Maj 1960
Pięciu
mężczyzn siedziało przy kuchennym stole, pochylając się nad mapą i dokumentami.
Od drugiego ataku minął tydzień. Kolejny nie nastąpił. Nie było więcej ofiar.
Przynajmniej chwilowo.
– Na gacie
Merlina, ale bagno – stwierdził Moody grobowym tonem.
Auror
powiódł wzrokiem po towarzyszących mu oficerach Departamentu Kontroli.
Sebastian Davies przyglądał się zdjęciom z sekcji ze zmarszczonymi brwiami.
Bernie Seymour wodził palcem po mapie, jakby zastanawiał się, gdzie będzie
następny atak. Reynard i Rick patrzyli jedynie po sobie, świadomi tego, w co
wpakował ich Scamander. Przez ostatni tydzień przeglądali te dokumenty setki
razy i nie znaleźli nic, co mogłoby ich pomóc w jakikolwiek sposób wytłumaczyć
śmierć Grantów i Abberleyów. Siedem osób nie żyło, a oni nie wiedzieli
dlaczego.
Rey podparł
głowę na dłoniach. Był wykończony. Nie dość, że całymi dniami ganiał po kraju
za świadkami albo ślęczał nad dokumentami, to jeszcze w nocy nie mógł się
wyspać. Remus zaczął mieć kolki i płakał całymi dniami i nocami. Przez ostatnie
sześć dni Reyowi nie udało się spać dłużej niż trzy godziny z rzędu.
Funkcjonował tylko dzięki kawie i eliksirach pobudzających. Czuł na sobie
zaniepokojone spojrzenia gości, ale nawet nie był w stanie podnieść głowy. Tak
bardzo chciało mu się spać.
Słuchając
rozmów przyjaciół, w pewnym momencie zaczął się orientować, że uciekały mu
wątki. Słyszał tylko część wypowiedzi, część komentarzy. Powieki coraz bardziej
mu ciążyły. Głowa coraz bardziej się pochylała.
Gdy ponownie
otworzył oczy, znajdował się we własnym łóżku, okryty szczelnie kołdrą.
Zamrugał kilkukrotnie, odpędzając sen. Poprawił opadającą na czoło grzywkę.

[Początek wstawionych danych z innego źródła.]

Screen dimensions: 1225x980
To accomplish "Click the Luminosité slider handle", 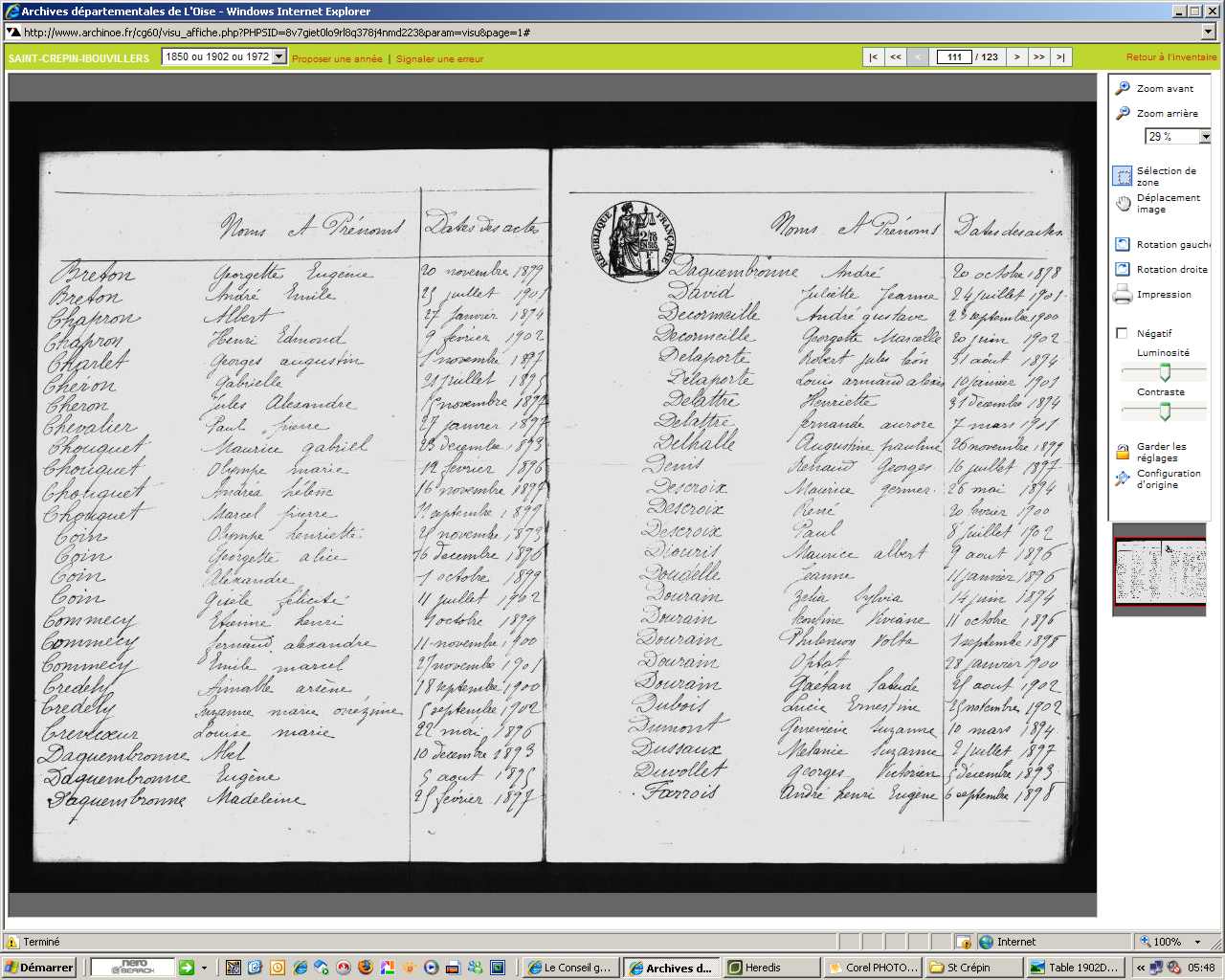I will [1165, 371].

Odrzucił przykrycie i wstał z łóżka. Ruszył do drzwi.
Na kuchennym
stole nie było już map i dokumentów. Stała za to waza z parującą zupą i pięć
talerzy. Pięć głów podniosło się, gdy Rey wszedł do pomieszczenia.
– Wyspałeś
się? – zapytała z przekorą Angie, ale w jej spojrzeniu widać było troskę. Od
razu wstała od stołu i sięgnęła po jeszcze jedno nakrycie.
– Tak, chyba
tak – wymamrotał. – Wybaczcie, panowie.
– Nie ma
czego – odpowiedział Rick. – Już słyszeliśmy koncert małego. Śpij do woli… Ale
Newt w życiu nam w to nie uwierzy.
– Zejdź z
mojego chrześniaka! – naskoczył na niego Moody, z czułością spoglądając na
śpiącego w łóżeczku chłopca. – To najgrzeczniejsze dziecko na świecie!
Rey
roześmiał się i usiadł na przystawionym krześle. Nalał sobie gorącej zupy.
– Chcesz?
Bierz go. Oddam bez chęci zysku!
Mężczyźni
roześmiali się. Wiedzieli, że Rey za nic w świecie nie oddałby syna w niczyje
ręce. Angela tym bardziej. Nawet teraz, słysząc te żarty, wyciągnęła rękę i w
opiekuńczym geście dotknęła kocyka, który owijał jej pierworodnego.
– Udało wam
się coś ustalić? – zapytał Rey, chcąc w jakiś sposób zmazać swoją
kompromitację.
– Niestety
nic – odpowiedział Alastor, po czym podniósł wzrok na gospodynię. – Angie, to
jest wspaniałe. Dokładnie jak u mamy!
Angela
uśmiechnęła się z cieniem dumy. Komplement od człowieka, którego jeszcze
niedawno uważała za kobieciarza i łobuza, wyraźnie mile połechtał jej ego. Jej
stosunek do Moody’ego i Daviesów stopniowo się zmieniał, ale nadal nie mogła
powiedzieć, by uważała ich za bliskich przyjaciół. Zgodziła się jednak, gdy Rey
zaproponował, żeby Alastor został chrzestnym małego Remusa. Przecież nikt nie
mógłby zapewnić jej dziecku większego bezpieczeństwa niż auror.
W milczeniu
zjedli obiad. Ledwo zdążyli skończyć, gdy Remus ponownie obudził się z płaczem.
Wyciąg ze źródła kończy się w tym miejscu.